PROVIDED MATERIAL:
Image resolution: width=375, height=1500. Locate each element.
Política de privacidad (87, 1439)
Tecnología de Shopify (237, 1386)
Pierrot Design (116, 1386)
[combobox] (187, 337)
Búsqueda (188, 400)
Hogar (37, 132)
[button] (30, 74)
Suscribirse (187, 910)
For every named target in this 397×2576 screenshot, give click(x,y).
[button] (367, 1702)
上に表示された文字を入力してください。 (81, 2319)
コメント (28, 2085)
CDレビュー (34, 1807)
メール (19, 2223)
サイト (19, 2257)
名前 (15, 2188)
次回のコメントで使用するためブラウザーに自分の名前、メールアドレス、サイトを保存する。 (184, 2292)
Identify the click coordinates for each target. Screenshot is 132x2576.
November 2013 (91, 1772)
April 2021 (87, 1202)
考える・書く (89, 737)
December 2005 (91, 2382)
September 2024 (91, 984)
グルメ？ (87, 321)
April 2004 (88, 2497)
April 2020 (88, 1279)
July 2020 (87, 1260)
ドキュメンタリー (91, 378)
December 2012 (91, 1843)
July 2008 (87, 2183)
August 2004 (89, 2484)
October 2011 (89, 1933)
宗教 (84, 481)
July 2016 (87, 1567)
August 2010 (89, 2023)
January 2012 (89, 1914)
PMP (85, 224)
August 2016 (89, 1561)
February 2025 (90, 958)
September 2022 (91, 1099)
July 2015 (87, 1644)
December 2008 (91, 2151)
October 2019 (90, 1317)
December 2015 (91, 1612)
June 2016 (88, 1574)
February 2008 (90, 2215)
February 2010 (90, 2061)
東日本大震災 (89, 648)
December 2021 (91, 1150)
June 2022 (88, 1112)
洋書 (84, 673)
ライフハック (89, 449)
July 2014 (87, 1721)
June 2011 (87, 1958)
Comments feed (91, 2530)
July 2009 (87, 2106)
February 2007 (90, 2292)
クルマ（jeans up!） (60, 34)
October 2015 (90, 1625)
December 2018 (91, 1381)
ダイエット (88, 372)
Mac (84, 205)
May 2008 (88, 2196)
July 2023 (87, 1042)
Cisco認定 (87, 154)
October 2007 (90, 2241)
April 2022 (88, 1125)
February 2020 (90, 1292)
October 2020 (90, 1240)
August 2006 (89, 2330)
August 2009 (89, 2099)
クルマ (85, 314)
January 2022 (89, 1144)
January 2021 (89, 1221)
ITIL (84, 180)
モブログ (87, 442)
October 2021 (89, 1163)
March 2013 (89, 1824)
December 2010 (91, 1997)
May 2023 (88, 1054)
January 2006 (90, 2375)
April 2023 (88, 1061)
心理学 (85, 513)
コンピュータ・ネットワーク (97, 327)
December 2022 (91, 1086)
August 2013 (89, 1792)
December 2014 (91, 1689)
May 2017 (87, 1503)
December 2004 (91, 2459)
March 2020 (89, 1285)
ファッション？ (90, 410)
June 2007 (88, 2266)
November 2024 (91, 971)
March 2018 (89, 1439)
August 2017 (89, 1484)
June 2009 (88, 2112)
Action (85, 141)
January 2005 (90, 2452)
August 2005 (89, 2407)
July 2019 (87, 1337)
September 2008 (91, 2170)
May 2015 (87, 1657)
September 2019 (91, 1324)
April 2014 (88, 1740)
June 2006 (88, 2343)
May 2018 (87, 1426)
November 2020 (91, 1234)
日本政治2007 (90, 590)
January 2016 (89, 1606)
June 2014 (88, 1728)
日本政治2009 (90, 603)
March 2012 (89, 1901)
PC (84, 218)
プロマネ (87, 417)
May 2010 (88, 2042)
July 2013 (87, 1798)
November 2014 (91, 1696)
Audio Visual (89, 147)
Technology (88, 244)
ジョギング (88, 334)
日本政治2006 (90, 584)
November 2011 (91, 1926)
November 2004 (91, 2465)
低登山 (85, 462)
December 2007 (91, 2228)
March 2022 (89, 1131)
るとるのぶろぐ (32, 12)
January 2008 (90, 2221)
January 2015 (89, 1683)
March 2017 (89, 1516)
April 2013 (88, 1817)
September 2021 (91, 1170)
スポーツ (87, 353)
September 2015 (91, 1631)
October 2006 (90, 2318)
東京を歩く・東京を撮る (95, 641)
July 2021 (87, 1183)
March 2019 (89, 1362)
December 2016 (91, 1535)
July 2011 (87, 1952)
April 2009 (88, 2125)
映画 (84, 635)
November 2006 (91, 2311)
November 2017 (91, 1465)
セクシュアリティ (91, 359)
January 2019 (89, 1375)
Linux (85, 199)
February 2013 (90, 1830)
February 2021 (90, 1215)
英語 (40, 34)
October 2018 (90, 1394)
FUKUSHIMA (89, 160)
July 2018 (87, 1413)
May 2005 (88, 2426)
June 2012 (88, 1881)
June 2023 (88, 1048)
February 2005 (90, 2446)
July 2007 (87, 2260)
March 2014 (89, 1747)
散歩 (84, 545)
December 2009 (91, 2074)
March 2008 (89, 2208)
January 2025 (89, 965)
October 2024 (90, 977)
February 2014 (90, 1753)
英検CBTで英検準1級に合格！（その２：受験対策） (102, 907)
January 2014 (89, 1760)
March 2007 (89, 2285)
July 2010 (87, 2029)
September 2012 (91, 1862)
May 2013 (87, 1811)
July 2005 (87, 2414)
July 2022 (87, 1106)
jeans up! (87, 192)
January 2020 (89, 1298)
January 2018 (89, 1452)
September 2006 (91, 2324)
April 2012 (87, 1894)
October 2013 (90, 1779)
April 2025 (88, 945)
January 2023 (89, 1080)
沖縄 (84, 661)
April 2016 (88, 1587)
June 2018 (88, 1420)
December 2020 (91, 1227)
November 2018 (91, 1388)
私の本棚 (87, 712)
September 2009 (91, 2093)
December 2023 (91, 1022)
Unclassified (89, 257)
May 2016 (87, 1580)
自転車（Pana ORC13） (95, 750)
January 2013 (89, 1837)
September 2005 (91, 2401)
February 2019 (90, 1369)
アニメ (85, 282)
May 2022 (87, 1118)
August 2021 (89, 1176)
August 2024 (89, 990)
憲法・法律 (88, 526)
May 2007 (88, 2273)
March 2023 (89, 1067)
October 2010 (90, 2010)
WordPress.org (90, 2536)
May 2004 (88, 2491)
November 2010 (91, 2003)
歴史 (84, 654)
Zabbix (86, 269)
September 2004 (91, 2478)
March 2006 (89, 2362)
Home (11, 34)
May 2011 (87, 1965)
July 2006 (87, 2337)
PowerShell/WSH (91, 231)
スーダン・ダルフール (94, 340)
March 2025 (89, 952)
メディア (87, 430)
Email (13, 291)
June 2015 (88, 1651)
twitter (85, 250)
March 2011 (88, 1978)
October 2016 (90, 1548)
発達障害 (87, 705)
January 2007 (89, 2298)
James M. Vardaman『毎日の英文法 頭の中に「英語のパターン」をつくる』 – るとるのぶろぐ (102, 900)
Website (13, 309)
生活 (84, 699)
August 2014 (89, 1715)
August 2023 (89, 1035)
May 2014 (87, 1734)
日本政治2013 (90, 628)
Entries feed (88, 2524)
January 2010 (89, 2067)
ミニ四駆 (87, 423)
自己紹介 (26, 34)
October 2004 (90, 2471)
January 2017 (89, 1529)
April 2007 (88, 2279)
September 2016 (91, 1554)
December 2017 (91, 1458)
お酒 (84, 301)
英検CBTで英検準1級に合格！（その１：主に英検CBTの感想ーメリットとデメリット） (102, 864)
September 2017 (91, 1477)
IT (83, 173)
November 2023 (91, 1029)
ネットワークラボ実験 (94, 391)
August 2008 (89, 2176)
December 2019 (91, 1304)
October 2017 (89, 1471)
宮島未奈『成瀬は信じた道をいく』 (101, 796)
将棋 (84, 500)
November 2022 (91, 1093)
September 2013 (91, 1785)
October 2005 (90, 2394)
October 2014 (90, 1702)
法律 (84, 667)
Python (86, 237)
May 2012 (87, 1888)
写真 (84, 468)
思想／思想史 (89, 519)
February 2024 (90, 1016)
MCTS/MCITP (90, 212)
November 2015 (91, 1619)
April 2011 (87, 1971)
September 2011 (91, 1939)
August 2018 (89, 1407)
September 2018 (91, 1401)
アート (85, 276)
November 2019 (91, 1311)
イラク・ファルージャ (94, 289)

PROBLEM: The entries above hold a line with "Action (85, 141)" and a later line with "September 2015 (91, 1631)". Write out exactly those lines and all lines between, nothing more.

SOLUTION FOR THIS TASK:
Action (85, 141)
January 2005 (90, 2452)
August 2005 (89, 2407)
July 2019 (87, 1337)
September 2008 (91, 2170)
May 2015 (87, 1657)
September 2019 (91, 1324)
April 2014 (88, 1740)
June 2006 (88, 2343)
May 2018 (87, 1426)
November 2020 (91, 1234)
日本政治2007 (90, 590)
January 2016 (89, 1606)
June 2014 (88, 1728)
日本政治2009 (90, 603)
March 2012 (89, 1901)
PC (84, 218)
プロマネ (87, 417)
May 2010 (88, 2042)
July 2013 (87, 1798)
November 2014 (91, 1696)
Audio Visual (89, 147)
Technology (88, 244)
ジョギング (88, 334)
日本政治2006 (90, 584)
November 2011 (91, 1926)
November 2004 (91, 2465)
低登山 (85, 462)
December 2007 (91, 2228)
March 2022 (89, 1131)
るとるのぶろぐ (32, 12)
January 2008 (90, 2221)
January 2015 (89, 1683)
March 2017 (89, 1516)
April 2013 (88, 1817)
September 2021 (91, 1170)
スポーツ (87, 353)
September 2015 (91, 1631)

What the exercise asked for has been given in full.